Марило и сегодня. Не слыхать ни щебетанья птиц, ни шороха веток. Куры ходят с раскрытыми клювами, пластаются под тенью в пыли. Попрятались в холодок и собаки, так изленившиеся от сонной одури, что и не гавкнут. Только петухи не опустили свои «кафтаны». Возле дома Кузьмы Кузьмича их собралось четыре горлана, что-то, похоже, задумали: подбоченившись, стоят друг против друга ровным четырехугольником.
Не успел Кузьма Кузьмич с крыльца сойти, как их петух легко взмахнул сильными, похожими на радугу крыльями и загорланил во всю ивановскую; стараясь, он аж до земли наклонил голову, выжимая из себя все, словно желая доказать своим соперникам, какой длинный и красивый у него голос.
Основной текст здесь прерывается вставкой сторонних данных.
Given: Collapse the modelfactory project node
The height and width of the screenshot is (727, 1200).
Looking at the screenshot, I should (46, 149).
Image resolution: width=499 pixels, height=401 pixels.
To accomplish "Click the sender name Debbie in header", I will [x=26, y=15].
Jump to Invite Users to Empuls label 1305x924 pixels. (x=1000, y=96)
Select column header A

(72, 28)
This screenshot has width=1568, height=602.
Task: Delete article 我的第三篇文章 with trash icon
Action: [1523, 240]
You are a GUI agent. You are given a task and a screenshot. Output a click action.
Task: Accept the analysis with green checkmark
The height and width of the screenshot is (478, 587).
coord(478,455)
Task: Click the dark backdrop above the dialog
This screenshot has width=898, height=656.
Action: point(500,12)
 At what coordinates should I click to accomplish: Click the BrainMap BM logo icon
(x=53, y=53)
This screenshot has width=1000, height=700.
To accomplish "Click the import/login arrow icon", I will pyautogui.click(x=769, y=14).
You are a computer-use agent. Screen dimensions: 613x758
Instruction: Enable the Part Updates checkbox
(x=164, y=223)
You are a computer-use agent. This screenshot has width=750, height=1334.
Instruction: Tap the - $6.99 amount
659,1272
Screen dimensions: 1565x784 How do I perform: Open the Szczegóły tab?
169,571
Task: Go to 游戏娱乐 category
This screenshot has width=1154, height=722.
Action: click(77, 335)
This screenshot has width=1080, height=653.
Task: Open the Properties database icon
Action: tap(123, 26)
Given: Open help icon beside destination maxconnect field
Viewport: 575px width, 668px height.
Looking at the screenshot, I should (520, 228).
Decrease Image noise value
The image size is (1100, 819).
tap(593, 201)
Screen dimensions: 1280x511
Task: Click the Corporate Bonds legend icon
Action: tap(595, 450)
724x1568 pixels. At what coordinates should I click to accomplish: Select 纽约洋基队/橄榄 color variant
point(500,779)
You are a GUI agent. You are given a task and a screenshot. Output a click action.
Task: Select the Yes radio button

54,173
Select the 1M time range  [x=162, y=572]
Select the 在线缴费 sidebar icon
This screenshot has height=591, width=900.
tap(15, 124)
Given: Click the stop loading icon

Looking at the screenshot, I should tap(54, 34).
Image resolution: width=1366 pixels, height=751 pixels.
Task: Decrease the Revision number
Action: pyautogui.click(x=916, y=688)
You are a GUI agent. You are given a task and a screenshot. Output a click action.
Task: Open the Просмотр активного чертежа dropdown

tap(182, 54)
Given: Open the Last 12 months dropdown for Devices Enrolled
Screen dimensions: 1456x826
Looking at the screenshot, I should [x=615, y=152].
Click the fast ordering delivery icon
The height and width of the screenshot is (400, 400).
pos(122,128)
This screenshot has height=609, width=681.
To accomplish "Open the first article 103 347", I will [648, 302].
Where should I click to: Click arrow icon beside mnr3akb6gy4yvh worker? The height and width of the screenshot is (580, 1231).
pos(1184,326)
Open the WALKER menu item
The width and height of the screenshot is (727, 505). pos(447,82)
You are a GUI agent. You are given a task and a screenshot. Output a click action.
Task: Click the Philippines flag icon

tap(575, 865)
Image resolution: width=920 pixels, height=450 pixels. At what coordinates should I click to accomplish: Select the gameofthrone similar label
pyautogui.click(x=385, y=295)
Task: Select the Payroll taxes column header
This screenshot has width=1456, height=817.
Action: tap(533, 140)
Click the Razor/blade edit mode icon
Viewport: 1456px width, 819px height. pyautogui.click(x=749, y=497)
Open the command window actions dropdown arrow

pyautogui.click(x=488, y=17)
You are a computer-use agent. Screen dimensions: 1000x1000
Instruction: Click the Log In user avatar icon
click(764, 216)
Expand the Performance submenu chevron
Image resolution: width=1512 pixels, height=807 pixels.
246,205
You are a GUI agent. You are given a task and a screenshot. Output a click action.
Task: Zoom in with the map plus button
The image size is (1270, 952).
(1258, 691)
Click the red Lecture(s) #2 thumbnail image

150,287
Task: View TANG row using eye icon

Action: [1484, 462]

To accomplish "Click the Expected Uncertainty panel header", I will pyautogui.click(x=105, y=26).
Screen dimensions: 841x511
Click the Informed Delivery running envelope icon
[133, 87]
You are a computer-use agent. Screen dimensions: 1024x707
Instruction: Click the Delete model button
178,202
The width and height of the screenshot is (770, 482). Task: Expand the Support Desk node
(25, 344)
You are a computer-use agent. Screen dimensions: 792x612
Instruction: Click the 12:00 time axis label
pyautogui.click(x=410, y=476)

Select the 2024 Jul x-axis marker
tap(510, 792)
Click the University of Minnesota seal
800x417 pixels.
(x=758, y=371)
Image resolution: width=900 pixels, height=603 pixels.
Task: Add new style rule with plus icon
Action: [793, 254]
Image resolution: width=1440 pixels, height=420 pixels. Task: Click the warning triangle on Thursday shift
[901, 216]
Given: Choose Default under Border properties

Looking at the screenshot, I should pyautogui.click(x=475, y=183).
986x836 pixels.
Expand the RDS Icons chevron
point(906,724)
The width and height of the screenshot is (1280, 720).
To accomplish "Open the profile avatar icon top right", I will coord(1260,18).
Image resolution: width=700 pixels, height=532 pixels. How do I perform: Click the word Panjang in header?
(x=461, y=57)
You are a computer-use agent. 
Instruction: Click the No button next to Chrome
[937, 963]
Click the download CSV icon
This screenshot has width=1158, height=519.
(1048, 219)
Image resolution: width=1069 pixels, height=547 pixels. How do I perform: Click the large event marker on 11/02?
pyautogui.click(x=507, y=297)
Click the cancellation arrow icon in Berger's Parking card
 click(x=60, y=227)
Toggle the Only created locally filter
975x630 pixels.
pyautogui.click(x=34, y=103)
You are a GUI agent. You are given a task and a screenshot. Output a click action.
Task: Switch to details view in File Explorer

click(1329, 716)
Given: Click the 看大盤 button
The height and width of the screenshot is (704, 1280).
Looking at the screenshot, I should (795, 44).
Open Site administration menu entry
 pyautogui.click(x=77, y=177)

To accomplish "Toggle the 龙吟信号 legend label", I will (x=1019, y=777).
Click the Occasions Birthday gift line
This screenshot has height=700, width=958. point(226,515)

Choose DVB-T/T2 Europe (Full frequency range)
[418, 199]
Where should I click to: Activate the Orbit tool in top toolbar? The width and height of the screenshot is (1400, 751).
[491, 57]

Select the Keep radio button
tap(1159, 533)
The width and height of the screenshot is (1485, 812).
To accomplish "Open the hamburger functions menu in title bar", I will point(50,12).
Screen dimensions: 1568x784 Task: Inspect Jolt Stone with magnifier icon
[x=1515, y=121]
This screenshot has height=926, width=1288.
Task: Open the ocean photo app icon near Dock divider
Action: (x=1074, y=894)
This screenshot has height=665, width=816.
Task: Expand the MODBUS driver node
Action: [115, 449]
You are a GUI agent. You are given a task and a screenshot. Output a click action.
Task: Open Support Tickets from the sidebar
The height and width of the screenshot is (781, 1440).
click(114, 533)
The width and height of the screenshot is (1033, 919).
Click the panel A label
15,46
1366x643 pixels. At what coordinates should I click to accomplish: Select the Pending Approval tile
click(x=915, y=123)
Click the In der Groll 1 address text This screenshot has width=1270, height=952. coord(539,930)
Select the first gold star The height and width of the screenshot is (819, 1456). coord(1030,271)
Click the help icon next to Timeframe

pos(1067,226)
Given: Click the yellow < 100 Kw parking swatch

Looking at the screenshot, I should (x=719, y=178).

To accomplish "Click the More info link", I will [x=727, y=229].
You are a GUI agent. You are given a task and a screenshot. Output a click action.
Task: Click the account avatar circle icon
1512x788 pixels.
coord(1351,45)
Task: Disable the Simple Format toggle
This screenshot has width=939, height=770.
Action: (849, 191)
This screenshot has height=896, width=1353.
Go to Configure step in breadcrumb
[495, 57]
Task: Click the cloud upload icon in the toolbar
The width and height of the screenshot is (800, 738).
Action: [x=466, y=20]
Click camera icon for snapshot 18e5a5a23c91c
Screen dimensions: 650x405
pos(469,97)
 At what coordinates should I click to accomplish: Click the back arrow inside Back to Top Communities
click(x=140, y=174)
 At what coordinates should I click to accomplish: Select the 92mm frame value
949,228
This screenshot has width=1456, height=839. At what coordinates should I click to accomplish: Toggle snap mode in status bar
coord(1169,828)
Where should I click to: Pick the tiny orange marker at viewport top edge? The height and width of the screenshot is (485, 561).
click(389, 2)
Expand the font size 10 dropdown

Умолк, победоносно оглянулся, и тогда старательно запел второй петух; за ним, соблюдая очередность и интервал во времени, третий, а потом уж и четвертый. Петух Кузьмы Кузьмича дождался, когда все пропоют, задиристо хлопнул крыльями по округлым упругим бокам и опять залился, похваляясь своим мастерством.